Quoted passage
How Did God Inspire His Word?

(Photo: Unsplash)

This post was first published in July, 2016. —ed.

Have you ever watched an athlete or musician give “an inspired performance”? Have you ever heard your pastor preach what might be called “an inspired sermon”?

Most of us have heard the word “inspired” used in those ways, but frankly I question that kind of terminology. If people give inspired performances or preach inspired sermons, what is the difference between all that and what we call inspired Scripture?

Perhaps it sounds as though I am pushing a point or being picky, and perhaps I am, but for a very good reason. With the authority of Scripture under attack from every side as never before, it is important for the Christian to understand the biblical definition of “inspired.” In the New Testament, the term “inspiration” is reserved solely for God’s Word. The Bible was written by specially chosen men under special conditions and the canon is closed. There are no songs, no books, no visions, no poems, no sermons that are inspired today.

But in order to understand the difference between biblical inspiration and the rather casual way we refer to something or someone as “inspired” today, we need to look closely at what Scripture has to say. Inspiration is tied very closely to another term—“revelation.” Revelation is God’s revealing of Himself and His will. Inspiration is the way in which He did it. To reveal Himself, God used human beings who wrote the Old and New Testaments in order to set down in exact and authoritative words the message that God wanted us to receive.

What Inspiration Is Not

In order to arrive at a correct definition of biblical inspiration, we need to look at some of the erroneous concepts some people have when they talk about the inspiration of Scripture.

First of all, inspiration is not a high level of human achievement. There are people—particularly certain theologians—who say the Bible is no more inspired than Homer’s Odyssey, Mohammed’s Koran, Dante’s Divine Comedy, or Shakespeare’s Hamlet. In other words, whoever put the Bible together was simply working at a high level of genius. “Oh yes,” say these advocates of natural inspiration, “the Bible is full of errors and mistakes and it certainly is fallible at many points, but in regard to its ethics, its morals, and its insights into humanity it reveals genius at a very high level.”

This view then exalts the human authors of the Bible but denies that God really had anything to do with its authorship. God did not write the Bible, smart men did.

Objective
Carry the passage on biblical inspiration forward, starting right after its final sentence. The listing that follows has no connection to the passage on biblical inspiration.

Supplied data
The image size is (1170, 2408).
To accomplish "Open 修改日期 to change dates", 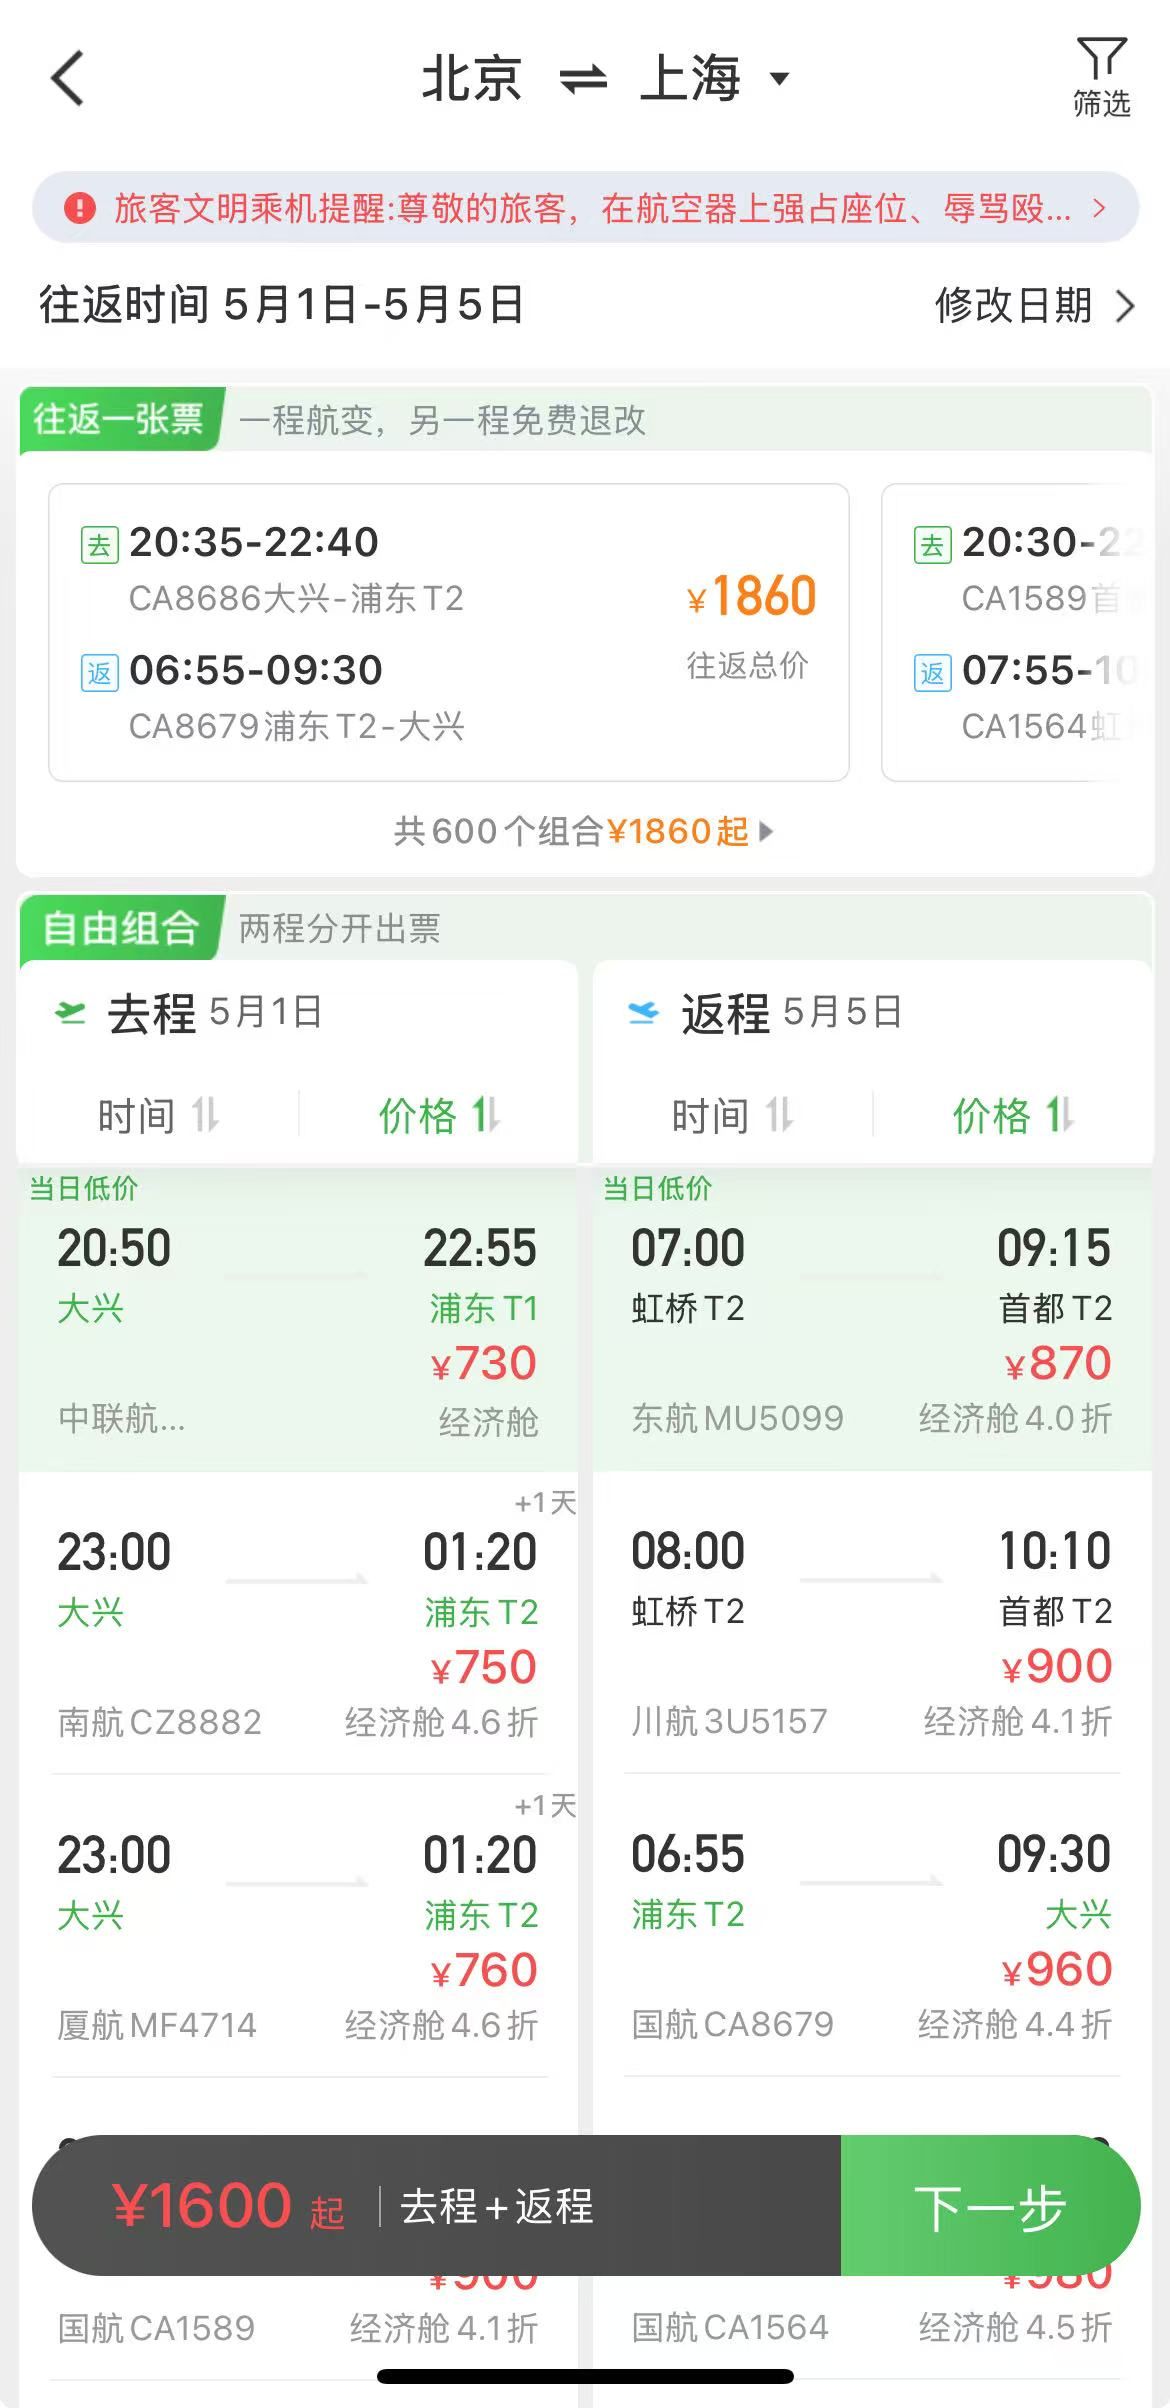I will tap(1034, 305).
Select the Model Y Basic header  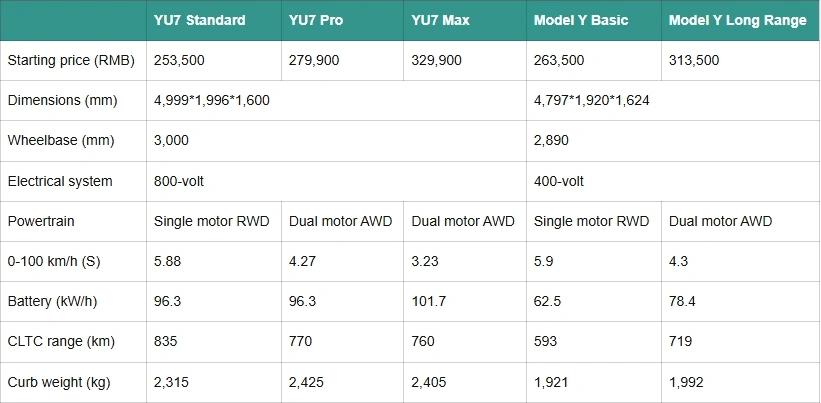(x=581, y=20)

Exercise response
This is an interesting view, but it doesn’t hold up. For one thing, smart men wouldn’t write a book that condemned them all. Smart men wouldn’t write a book that provided salvation from the outside. Smart men want to provide their own salvation; they do not want to have to trust in a perfect sacrifice made by God’s Son. And one other thing: Even the smartest of men could never conceive of a personality like Jesus Christ. Even the most gifted fiction writer could not fabricate a character who would surpass any human being who ever lived in purity, love, righteousness, and perfection.

Second, inspiration is not a matter of God working only through the thoughts of the writers. There are some theologians, preachers, and other biblical scholars who teach thought or concept inspiration. In other words, they say that God never gave the writers of the Bible the exact words they would write. God gave them general ideas and they put these ideas down in their own words. For example, He planted the concept of love in Paul’s mind and one day Paul sat down and penned 1 Corinthians 13.

The thought or concept view of inspiration claims that God suggested a general trend of revelation, but men were left free to say what they wanted and that is why (in the opinion of those who take this position) there are so many mistakes in the Bible. This view denies verbal inspiration. It denies that God inspired the very words of Scripture. This view of inspiration has been popular with neo-orthodox theologians (who in general believe the Bible contains the Word of God but is not the Word of God).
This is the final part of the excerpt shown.